● 読解本文
質問本文情報
令和六年十月四日提出質問第五〇号
北朝鮮への大量の現金の移転に関する質問主意書
提出者 松原 仁
北朝鮮への大量の現金の移転に関する質問主意書
産経新聞は、本年八月二十二日、八月下旬から北朝鮮を訪れていた朝鮮大学校の学生らによる訪朝団が、在日本朝鮮人総聯合会(朝鮮総連)側から指示を受け、合計で数千万円程度を北朝鮮に持ち込んだとの情報があると報じた。
政府は、平成二十八年二月十九日の閣議了解「外国為替及び外国貿易法に基づき北朝鮮向けの支払を原則禁止とする措置について」を受けて、外為法に基づき、北朝鮮に住所等を有する個人等に対する支払を原則禁止とする措置を講じることとし、平成二十八年二月二十六日から実施し、その例外としては、人道目的かつ十万円以下の場合であると発表している。
そこでお尋ねする。
一 北朝鮮に支払手段等を携帯輸出し、北朝鮮に住所等を有する者に交付する行為は、禁止されている支払に該当するか、お尋ねする。
二 人道目的であれば、北朝鮮に住所等を有する者に十万円相当額を超える支払を行うことは許可されるか、お尋ねする。
三 財務省関税局長は、令和五年四月十日、各税関長及び沖縄地区税関長に対して、「北朝鮮に対する全貨物の輸出禁止措置等に伴う税関の対応について」と題した通達の「5.厳格な法執行」で、「関係部門が緊密に連携し、税関業務を一層厳正かつ的確に実施するとともに、違法行為が発見された場合には、厳正に対処すること。」と指示したが、本通達は現在でも有効か、お尋ねする。

単語と要素の位置データ:

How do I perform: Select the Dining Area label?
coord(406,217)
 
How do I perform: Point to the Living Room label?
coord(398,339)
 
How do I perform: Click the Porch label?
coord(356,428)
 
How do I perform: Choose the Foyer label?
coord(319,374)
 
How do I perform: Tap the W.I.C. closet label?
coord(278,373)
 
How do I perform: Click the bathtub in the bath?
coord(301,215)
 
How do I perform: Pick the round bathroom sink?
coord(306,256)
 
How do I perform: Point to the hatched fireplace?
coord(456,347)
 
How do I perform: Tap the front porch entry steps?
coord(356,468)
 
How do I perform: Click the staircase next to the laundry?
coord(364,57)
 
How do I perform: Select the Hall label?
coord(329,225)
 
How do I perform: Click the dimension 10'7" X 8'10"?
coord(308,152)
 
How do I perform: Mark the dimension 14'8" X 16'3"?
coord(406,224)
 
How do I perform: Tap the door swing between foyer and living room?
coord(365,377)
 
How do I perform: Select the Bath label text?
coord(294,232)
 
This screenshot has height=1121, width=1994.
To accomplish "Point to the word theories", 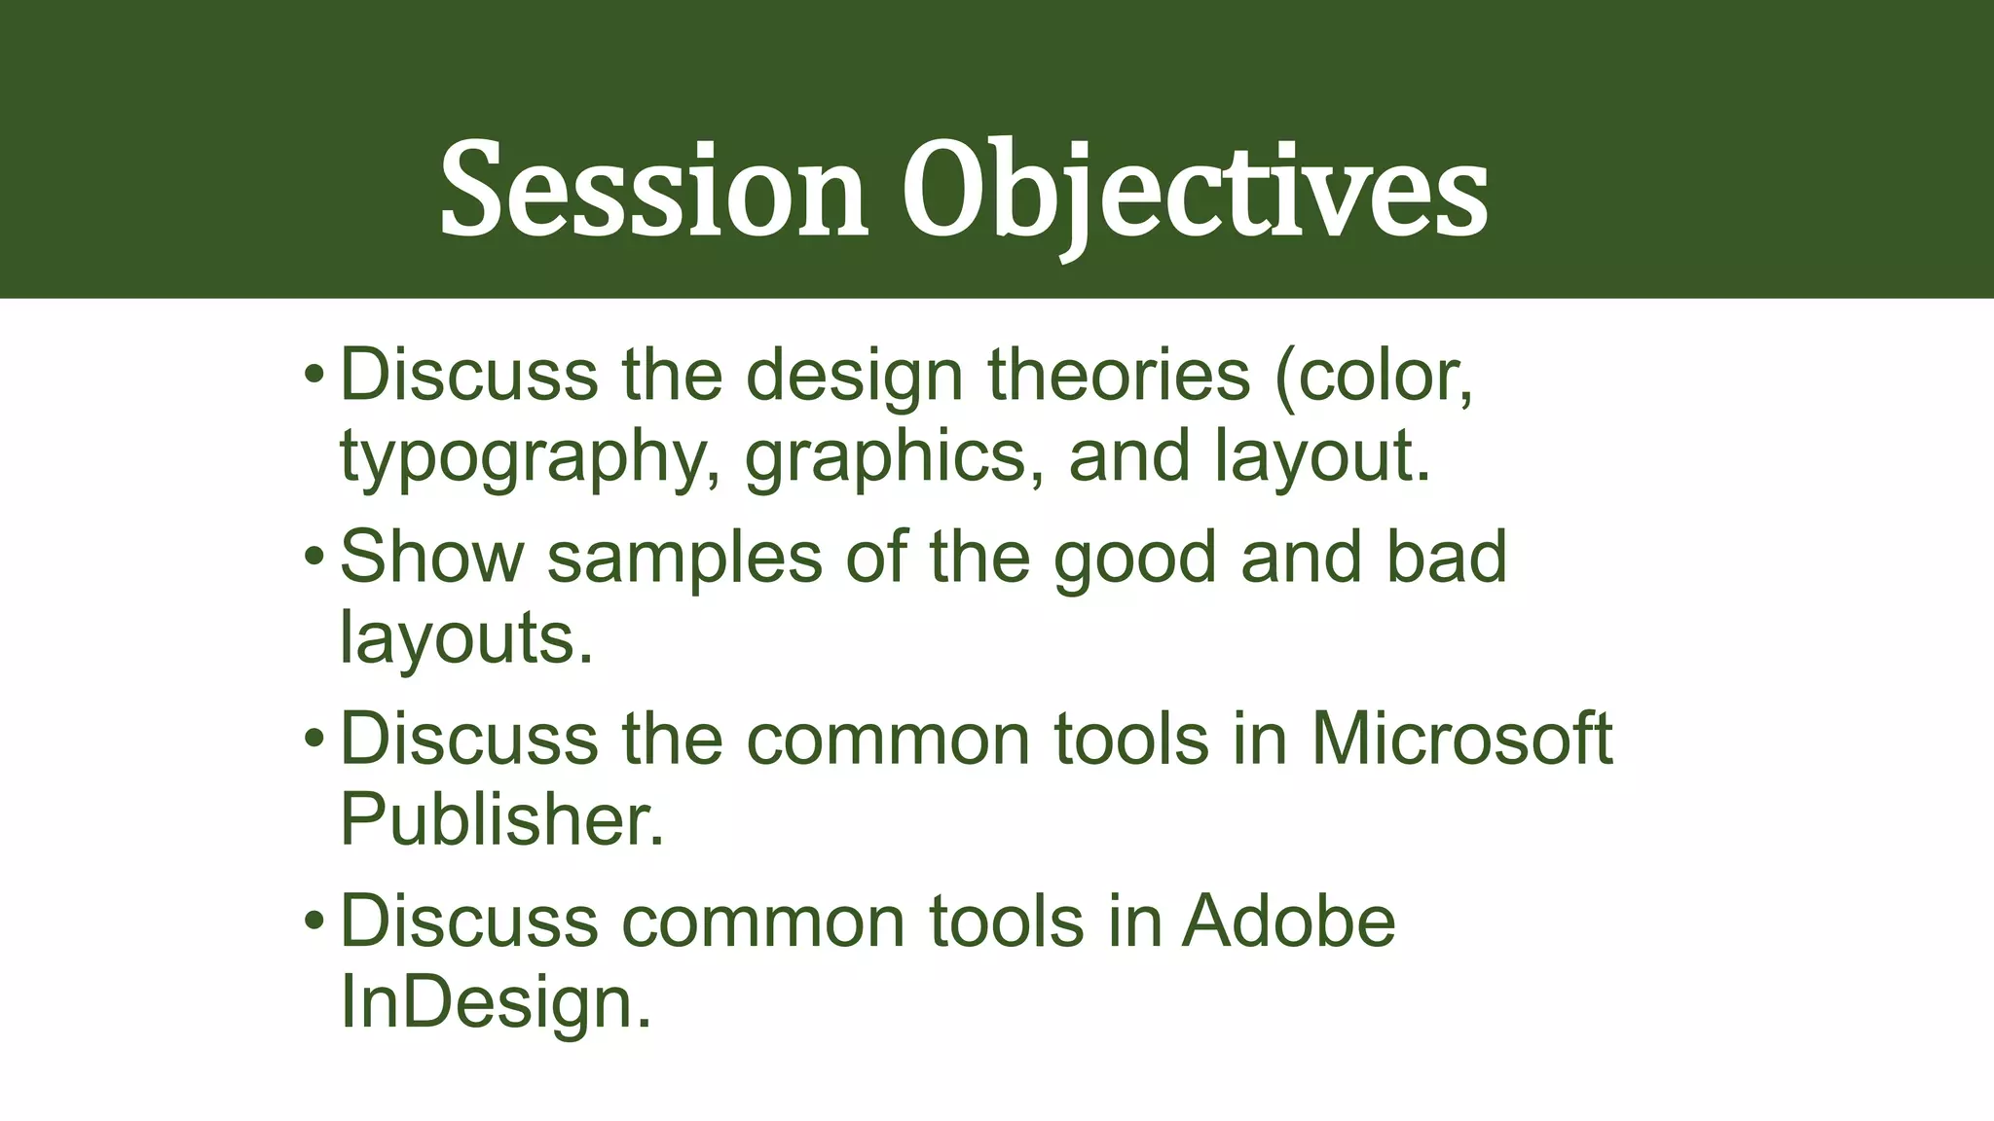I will coord(1119,376).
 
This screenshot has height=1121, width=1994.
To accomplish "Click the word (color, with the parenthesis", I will coord(1374,378).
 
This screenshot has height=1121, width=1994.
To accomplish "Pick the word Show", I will coord(431,557).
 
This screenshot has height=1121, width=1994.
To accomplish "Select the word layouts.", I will coord(465,639).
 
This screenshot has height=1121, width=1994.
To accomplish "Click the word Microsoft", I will coord(1461,739).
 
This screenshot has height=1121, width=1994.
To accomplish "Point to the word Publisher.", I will coord(501,819).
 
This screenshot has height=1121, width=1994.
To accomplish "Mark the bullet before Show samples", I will coord(313,558).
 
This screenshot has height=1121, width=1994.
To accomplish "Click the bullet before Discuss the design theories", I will coord(313,376).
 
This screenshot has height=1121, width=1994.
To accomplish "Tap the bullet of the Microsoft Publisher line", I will coord(313,740).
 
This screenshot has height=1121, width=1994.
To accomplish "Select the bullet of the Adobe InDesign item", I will coord(313,922).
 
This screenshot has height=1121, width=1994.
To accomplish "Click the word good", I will coord(1135,559).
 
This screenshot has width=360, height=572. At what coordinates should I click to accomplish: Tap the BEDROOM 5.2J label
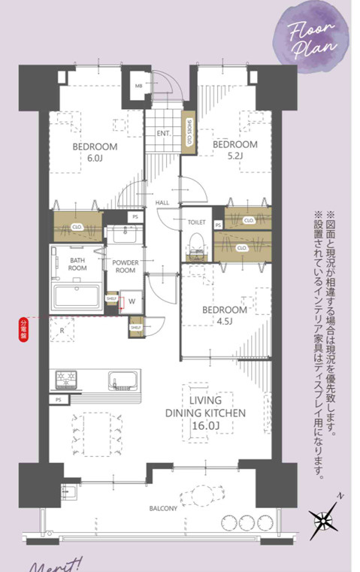234,150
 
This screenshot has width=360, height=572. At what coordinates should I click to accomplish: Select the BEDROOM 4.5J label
225,315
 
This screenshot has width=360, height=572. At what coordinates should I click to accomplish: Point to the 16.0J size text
206,426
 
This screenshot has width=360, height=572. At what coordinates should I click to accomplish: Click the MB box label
138,86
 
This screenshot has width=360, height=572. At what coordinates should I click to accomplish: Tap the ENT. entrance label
163,134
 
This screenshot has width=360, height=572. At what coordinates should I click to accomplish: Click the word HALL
162,203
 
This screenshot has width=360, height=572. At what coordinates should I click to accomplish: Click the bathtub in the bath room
77,295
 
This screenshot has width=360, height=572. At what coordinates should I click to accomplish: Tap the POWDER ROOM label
124,267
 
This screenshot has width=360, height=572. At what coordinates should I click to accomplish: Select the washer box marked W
132,301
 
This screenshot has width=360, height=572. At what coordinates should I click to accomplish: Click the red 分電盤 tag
23,327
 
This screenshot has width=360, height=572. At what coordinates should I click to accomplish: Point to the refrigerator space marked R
62,331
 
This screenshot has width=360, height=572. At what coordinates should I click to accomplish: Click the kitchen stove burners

● 練習課題
1. 質問主意書のうち、「三 財務省関税局長は、令和五」から「現在でも有効か、お尋ねする。」に至るまでの部分を、一字も変えずに書き写して返すこと。
2. 質問主意書に基づいて、次の問いに答えよ。
(a) 訪朝団に関する産経新聞の報道は何月何日か。
(b) 北朝鮮向けの支払を原則禁止とする措置は、いつから実施されたか。
(c) 財務省関税局長が各税関長及び沖縄地区税関長に通達を出したのは、いつか。
3. 質問主意書に出てくる日付のうち、年月日まですべて示されているものを残らず挙げよ。
資料は使わなくても差し支えない。

● 課題別の解答
1.
三 財務省関税局長は、令和五年四月十日、各税関長及び沖縄地区税関長に対して、「北朝鮮に対する全貨物の輸出禁止措置等に伴う税関の対応について」と題した通達の「5.厳格な法執行」で、「関係部門が緊密に連携し、税関業務を一層厳正かつ的確に実施するとともに、違法行為が発見された場合には、厳正に対処すること。」と指示したが、本通達は現在でも有効か、お尋ねする。

2.
(a) 本年八月二十二日
(b) 平成二十八年二月二十六日
(c) 令和五年四月十日

3.
令和六年十月四日
本年八月二十二日
平成二十八年二月十九日
平成二十八年二月二十六日
令和五年四月十日